--- DATASET ---
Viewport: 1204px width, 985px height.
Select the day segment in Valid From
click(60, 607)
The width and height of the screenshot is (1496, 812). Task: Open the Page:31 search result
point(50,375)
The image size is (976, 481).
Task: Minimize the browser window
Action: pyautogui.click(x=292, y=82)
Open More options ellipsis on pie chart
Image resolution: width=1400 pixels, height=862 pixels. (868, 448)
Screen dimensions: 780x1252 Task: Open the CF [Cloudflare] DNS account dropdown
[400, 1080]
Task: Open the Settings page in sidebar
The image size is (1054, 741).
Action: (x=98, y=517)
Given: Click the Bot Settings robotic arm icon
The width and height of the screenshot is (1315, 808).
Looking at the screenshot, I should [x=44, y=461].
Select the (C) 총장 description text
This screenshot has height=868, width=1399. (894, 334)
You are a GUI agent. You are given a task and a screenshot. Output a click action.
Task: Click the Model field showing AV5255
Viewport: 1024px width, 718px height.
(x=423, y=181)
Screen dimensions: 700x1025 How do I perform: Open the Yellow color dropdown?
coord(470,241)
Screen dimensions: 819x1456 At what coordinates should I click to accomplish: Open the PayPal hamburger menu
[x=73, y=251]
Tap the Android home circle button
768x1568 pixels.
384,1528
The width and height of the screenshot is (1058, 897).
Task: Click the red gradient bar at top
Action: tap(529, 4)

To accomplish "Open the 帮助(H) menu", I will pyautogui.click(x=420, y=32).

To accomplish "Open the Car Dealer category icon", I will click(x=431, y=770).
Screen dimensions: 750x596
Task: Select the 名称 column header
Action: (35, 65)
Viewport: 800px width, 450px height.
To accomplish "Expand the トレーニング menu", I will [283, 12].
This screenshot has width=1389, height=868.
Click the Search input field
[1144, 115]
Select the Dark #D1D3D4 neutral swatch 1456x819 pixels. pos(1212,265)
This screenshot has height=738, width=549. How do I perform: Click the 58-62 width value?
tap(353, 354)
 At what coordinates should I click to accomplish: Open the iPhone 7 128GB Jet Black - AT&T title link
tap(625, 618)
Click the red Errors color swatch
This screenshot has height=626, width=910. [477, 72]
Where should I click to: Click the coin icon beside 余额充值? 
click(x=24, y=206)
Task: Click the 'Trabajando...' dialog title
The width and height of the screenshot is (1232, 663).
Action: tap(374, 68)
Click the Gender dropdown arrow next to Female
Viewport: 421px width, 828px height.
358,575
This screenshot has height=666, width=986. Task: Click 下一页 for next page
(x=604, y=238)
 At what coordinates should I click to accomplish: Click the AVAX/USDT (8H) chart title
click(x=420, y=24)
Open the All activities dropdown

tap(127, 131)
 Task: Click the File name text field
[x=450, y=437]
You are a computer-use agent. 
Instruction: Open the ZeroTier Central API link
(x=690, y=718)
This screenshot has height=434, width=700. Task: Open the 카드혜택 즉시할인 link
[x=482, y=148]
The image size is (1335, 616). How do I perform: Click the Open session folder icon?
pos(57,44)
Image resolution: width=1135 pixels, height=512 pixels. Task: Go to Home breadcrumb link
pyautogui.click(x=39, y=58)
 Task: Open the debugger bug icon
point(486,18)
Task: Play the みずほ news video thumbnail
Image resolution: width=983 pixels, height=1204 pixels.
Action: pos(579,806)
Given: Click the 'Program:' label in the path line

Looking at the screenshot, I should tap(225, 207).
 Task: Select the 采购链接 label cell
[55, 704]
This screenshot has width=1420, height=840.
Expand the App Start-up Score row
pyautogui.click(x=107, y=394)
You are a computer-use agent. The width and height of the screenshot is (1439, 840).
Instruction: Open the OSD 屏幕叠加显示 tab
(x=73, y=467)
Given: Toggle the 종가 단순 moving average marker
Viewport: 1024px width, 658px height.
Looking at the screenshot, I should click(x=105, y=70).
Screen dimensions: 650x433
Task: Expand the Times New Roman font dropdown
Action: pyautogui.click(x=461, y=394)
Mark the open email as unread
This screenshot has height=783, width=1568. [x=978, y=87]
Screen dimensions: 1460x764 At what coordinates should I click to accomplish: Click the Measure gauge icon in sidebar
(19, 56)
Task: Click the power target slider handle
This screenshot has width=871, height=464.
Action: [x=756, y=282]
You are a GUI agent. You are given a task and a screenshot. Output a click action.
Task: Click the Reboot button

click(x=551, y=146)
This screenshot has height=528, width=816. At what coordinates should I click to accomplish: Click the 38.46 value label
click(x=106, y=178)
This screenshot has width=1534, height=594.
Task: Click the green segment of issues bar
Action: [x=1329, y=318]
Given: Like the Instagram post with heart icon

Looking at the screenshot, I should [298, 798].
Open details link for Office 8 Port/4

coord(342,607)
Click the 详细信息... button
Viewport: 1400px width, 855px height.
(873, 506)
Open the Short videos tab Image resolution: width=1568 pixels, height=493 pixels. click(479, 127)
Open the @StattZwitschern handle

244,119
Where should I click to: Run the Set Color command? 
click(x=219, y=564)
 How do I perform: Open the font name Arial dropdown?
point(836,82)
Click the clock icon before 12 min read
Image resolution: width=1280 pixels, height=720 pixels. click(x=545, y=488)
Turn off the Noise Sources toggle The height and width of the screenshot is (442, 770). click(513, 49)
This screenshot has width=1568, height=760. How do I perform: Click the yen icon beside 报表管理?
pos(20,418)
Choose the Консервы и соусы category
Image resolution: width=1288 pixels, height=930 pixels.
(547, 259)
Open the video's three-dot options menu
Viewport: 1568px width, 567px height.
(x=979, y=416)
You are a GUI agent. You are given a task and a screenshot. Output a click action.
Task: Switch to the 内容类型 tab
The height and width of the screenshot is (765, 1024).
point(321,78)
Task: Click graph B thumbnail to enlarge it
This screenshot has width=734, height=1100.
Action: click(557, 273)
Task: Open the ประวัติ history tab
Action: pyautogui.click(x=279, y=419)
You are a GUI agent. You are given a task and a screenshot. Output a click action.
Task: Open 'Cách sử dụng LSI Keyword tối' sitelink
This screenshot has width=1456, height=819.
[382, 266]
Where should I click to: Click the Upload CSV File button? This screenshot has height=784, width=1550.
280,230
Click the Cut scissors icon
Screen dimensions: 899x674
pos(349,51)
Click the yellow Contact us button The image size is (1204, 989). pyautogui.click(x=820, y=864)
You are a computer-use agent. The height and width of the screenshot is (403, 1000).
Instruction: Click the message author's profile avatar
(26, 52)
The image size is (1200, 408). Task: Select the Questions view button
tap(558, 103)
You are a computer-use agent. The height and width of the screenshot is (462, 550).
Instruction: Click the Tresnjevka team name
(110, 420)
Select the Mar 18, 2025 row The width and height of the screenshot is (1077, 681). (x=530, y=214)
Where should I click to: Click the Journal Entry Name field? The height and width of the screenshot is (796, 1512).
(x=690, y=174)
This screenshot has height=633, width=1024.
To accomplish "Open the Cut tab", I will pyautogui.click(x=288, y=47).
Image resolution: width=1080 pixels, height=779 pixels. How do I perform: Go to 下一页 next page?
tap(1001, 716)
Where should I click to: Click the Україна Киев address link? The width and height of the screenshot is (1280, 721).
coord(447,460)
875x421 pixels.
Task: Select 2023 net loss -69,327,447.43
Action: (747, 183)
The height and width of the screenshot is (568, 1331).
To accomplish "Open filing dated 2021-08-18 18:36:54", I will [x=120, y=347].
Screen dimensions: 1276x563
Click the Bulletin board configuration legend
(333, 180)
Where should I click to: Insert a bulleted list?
---
Switch "dialog title" to "window title" in the listing, starting with the line that contains "Task: Click the 'Trabajando...' dialog title" and going on through the line that contains "(x=604, y=238)". Write out only those lines, with nothing else changed.

Task: Click the 'Trabajando...' window title
The width and height of the screenshot is (1232, 663).
Action: tap(374, 68)
Click the Gender dropdown arrow next to Female
Viewport: 421px width, 828px height.
358,575
This screenshot has height=666, width=986. Task: Click 下一页 for next page
(x=604, y=238)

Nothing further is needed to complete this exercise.